Incumbent County Commission Chairman Dennis Brinson, who is unopposed, said, “I think it will be a great opportunity to merge those things. Ever since we selected a new county administrator, relations with between our county and city governments have been a whole lot better. That is just one of the ways we have worked together to bring some solidarity to our citizens.”

A question was asked to Dan Stone and Maggie Rentz Smith, who are running for magistrate judge, on whether there is an advantage to previous law enforcement experience and whether that would or wouldn’t affect their ability to do their job fairly.

“I have practiced both civil and criminal law,” Smith said. “A lot of what helps you as an attorney in court is knowing the evidence code. More than just knowing the laws by heart, knowing what code section is what crime, is having the training and experience in doing research and legal facts. To me, that’s what the benefit of being an attorney is. All magistrates are not attorneys, but having one is a good choice.”

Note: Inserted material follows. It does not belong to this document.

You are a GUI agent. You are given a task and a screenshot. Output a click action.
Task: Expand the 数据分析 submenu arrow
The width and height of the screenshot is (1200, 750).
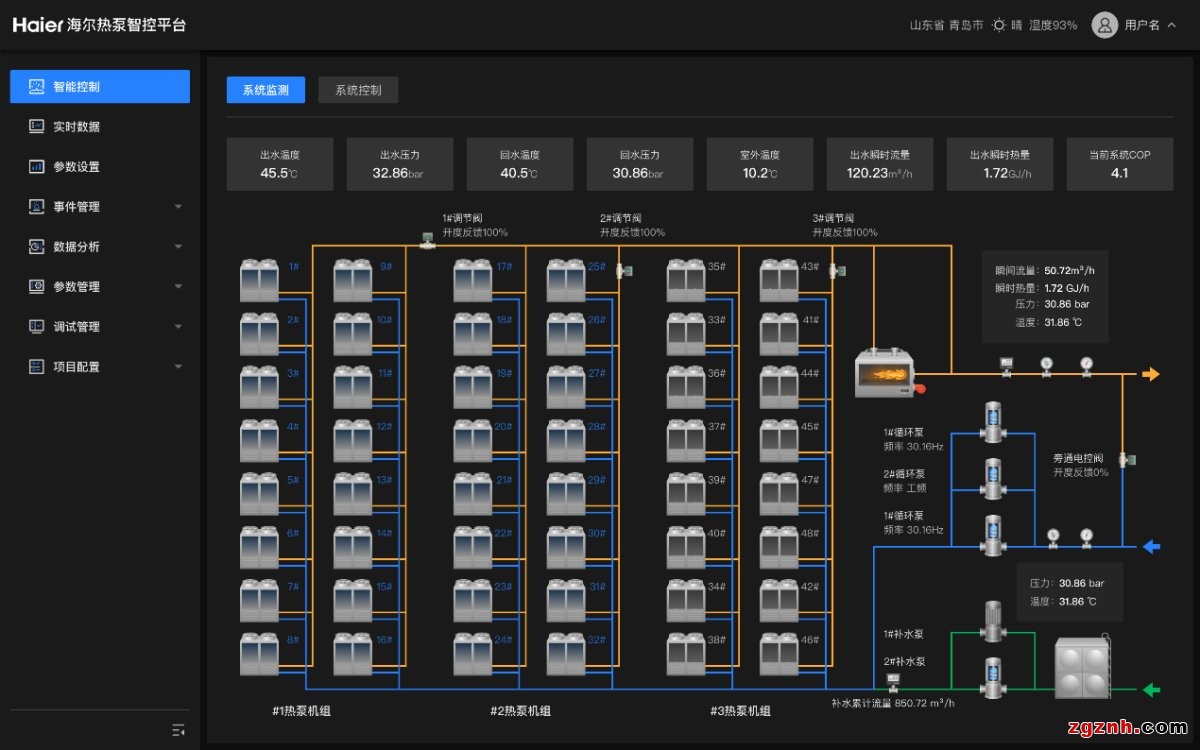(178, 247)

Stone said, “In the state of Georgia, most magistrates are not attorneys. I have experience in both civil and criminal law. I have had lawyers come to my classes on evidence handling, how to apply laws to statutes. I have been teaching it for 20 years. I have lawyers that come to me and ask me questions.”

Stone, a police officer himself, added that he would be harder on officers getting warrants because he knows what is necessary to include in warrants and how serious it is to take a resident’s freedom.

A question was asked from a resident that described himself as “satisfied” with the current incumbents of the tax commissioner, clerk of courts and coroner offices on what newcomers to the jobs would bring differently.

“I’ll bring something new to the table,” tax commissioner candidate Mark Harrell said, “by bringing the office up to today’s standards by improving access and having new information online instead of having to drive to the courthouse.”

Tax commissioner incumbent Don Belcher countered that he had an online service that would be up in running in June that would allow residents to do all their taxes from their homes.

Coroner incumbent Kenny Hollis vowed to improve access to records, and coroner candidate Sonja Noble said she would like to update systems and keep the office professional.

Clerk of Courts candidate Revonn Miller said training would be important to her if she were elected.

“I think with all of these jobs, training is a component when you get in office,” Miller said. “Training is vital. I believe its 40 hours of training after you get into office (for the clerk of courts).”

Clerk of courts incumbent Cecilia Willis said she would continue her mission to make the clerk officer “your office” and keep it as accessible as possible.

The Primary Election is next Tuesday, May 24.